ACTIVITY: The records are to be copied from the line that contains "This screenshot has width=950, height=750." through their last line, word for word, with every picture left out.

THE DATA:
-- Opening Marker --

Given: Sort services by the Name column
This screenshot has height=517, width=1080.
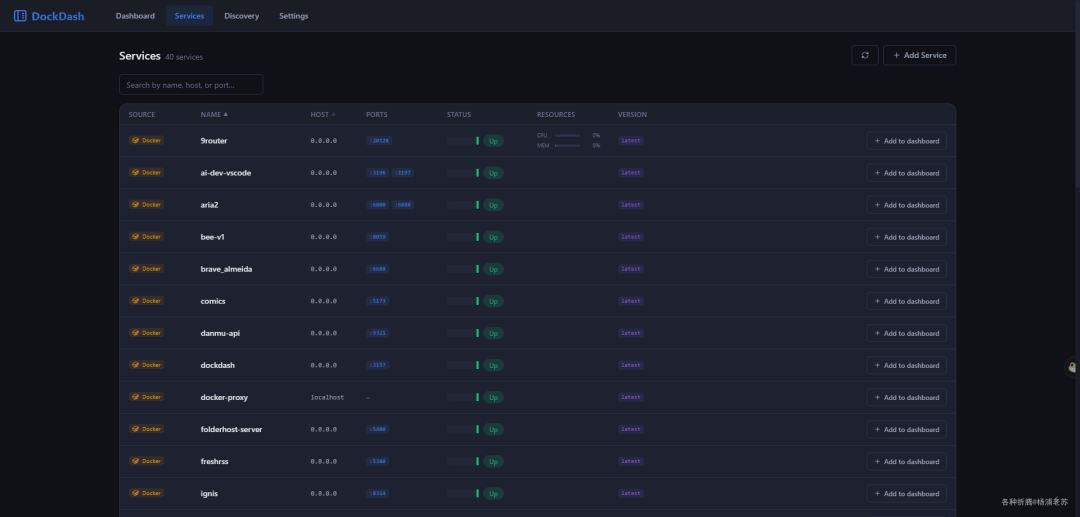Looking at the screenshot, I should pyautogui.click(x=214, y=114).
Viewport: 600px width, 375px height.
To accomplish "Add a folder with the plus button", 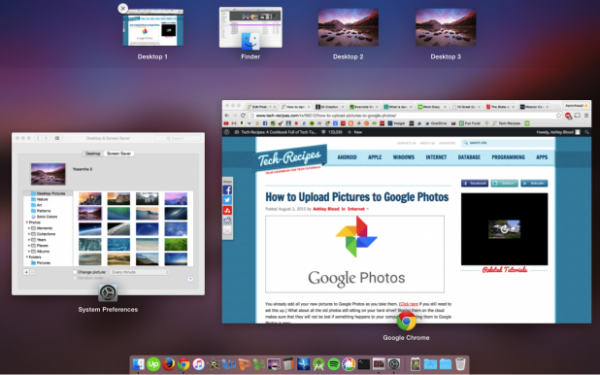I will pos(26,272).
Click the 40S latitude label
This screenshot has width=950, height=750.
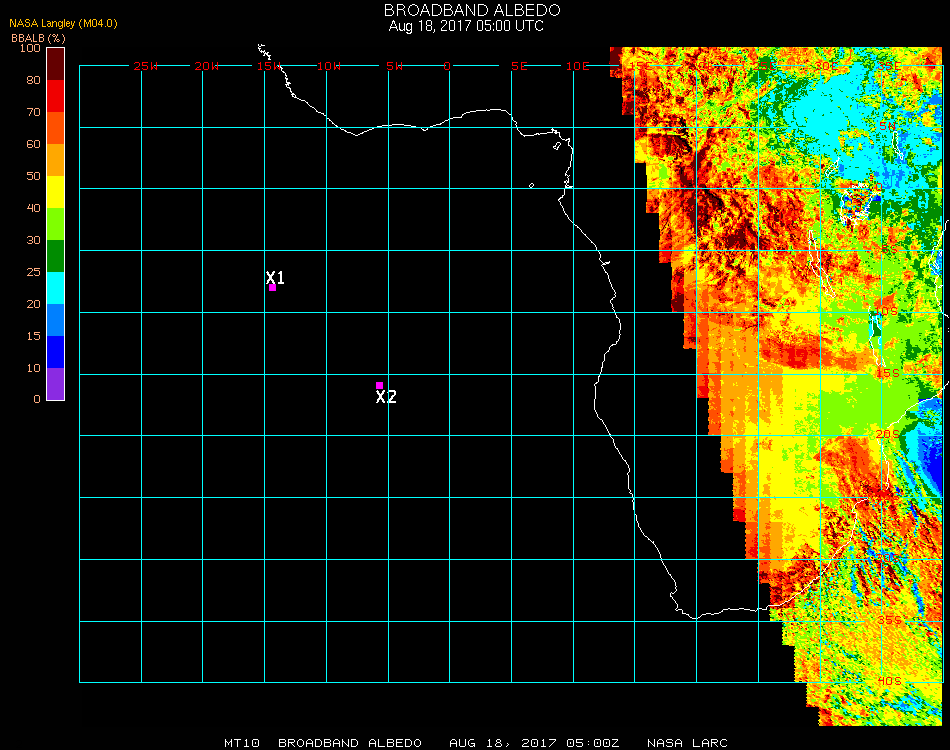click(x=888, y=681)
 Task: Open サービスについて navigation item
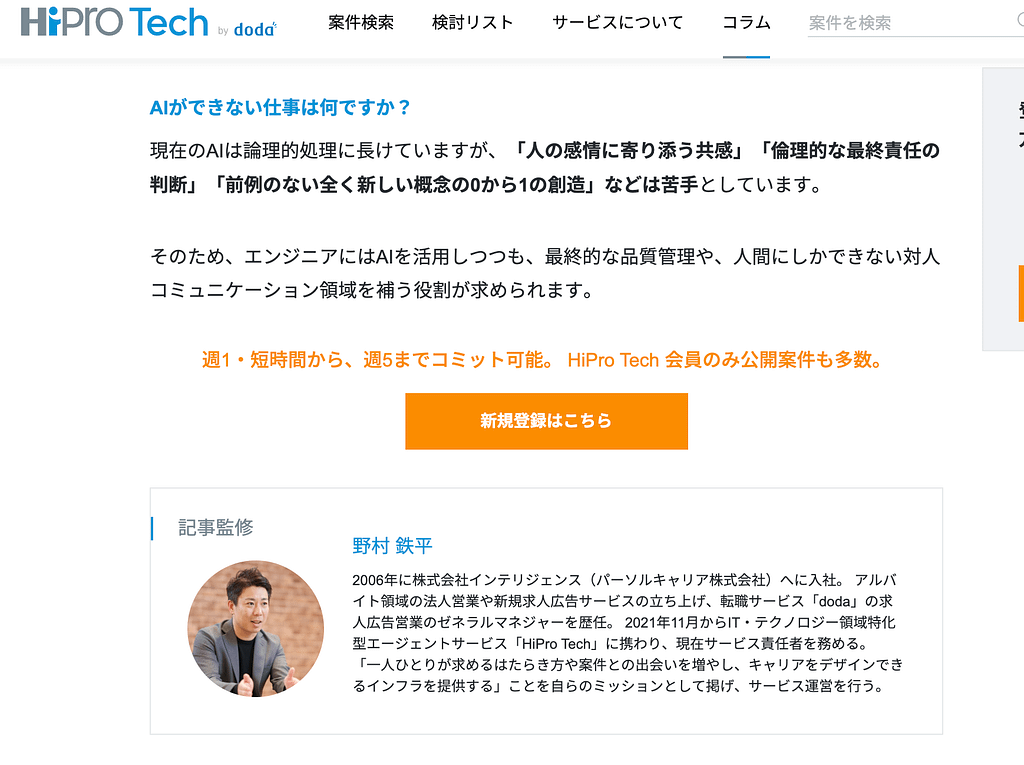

-- Closing Marker --

YOUR SOLUTION:
This screenshot has width=950, height=750.
click(x=888, y=681)
 Task: Open サービスについて navigation item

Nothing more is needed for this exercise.